A Ragusa il solito programma, come ogni anno, come abbiamo riferito, sembra che, da parte dei sangiovannari, non sia stata gradita la consueta partecipazione al programma della parrocchia di San Giorgio, pare per evitare possibili surriscaldamenti dell’atmosfera conseguenti alle recenti polemiche sulla questione del Patronato della Città
A Ibla, quindi, parroco di San Giorgio e associazione storico culturale San Giorgio in prima fila, hanno organizzato un programma a parte.
Programma che ha viso, nella serata del 10 gennaio, l’organizzazione di una conferenza, tenuta da uno storico della provincia, sul ruolo di San Giorgio nella città di Ragusa, ruolo di Santo e, nei tempi passati, di Patrono della Città.

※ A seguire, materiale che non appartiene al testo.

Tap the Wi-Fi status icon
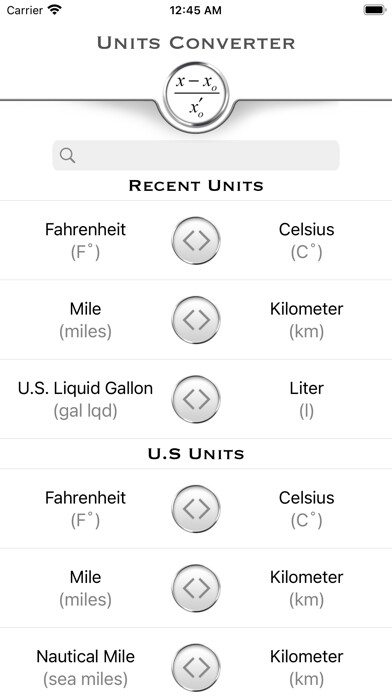The width and height of the screenshot is (392, 696). pos(55,10)
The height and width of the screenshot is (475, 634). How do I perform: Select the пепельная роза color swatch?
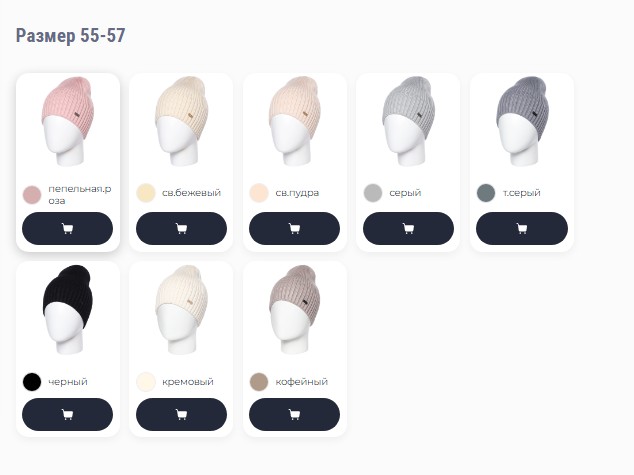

Una iniziativa chiaramente strumentale per riportare all’attenzione la questione fra sangiovannari e sangiorgiari dell’effettivo patronato attuale della città, dopo il pronunciamento delle autorità ecclesiastiche che, addirittura, hanno confermato come San Giorgio sia uscito, a far data dagli anni del secolo scorso, dal calendario liturgico.
Rivendicazioni e polemiche che, ancorché legittime e comprensibili, si sarebbero potute evitare nel giorno delle celebrazioni del terremoto del 1693, tragico episodio che travalica ogni volgare bega di paese.
In ogni caso, il sindaco Cassì, affiancato dalla solita corte di assessori e di consiglieri che lo seguono per gli appuntamenti, più o meno importanti della città, è intervenuto, in serata, a due momenti del programma organizzato a Ibla dal Duomo di San Giorgio.
I rappresentanti delle istituzioni e i cittadini hanno voluto commemorare le vittime del “terremotu ranni” dinanzi all’antico portale gotico di San Giorgio, il sindaco Cassì e il Presidente del Consiglio comunale, Fabrizio Ilardo, hanno scoperto una vecchia lapide commemorativa della presenza del portale, unico resto rimasto integro fra le macerie dell’antica chiesa di San Giorgio.
Dopo la breve cerimonia, una partecipata fiaccolata fino al Duomo dove, dopo un momento di adorazione eucaristica, dopo le litanie dei santi e il canto del Te Deum, si è celebrata la Santa Messa.
Al termine della funzione, il simulacro del Santo è stato riposto nella sua nicchia, da dove era stato traslato al transetto dell’edificio sacro, appunto per queste celebrazioni.
Nel pomeriggio a Ibla alle 15, al Duomo, c’era stato il suono a distesa delle campane e la riproduzione “dell’effetto terremoto” con l’organum maximum Serassi in coincidenza con l’orario di quando, secondo quanto riportato dalle cronache, la terra tremò in maniera devastante.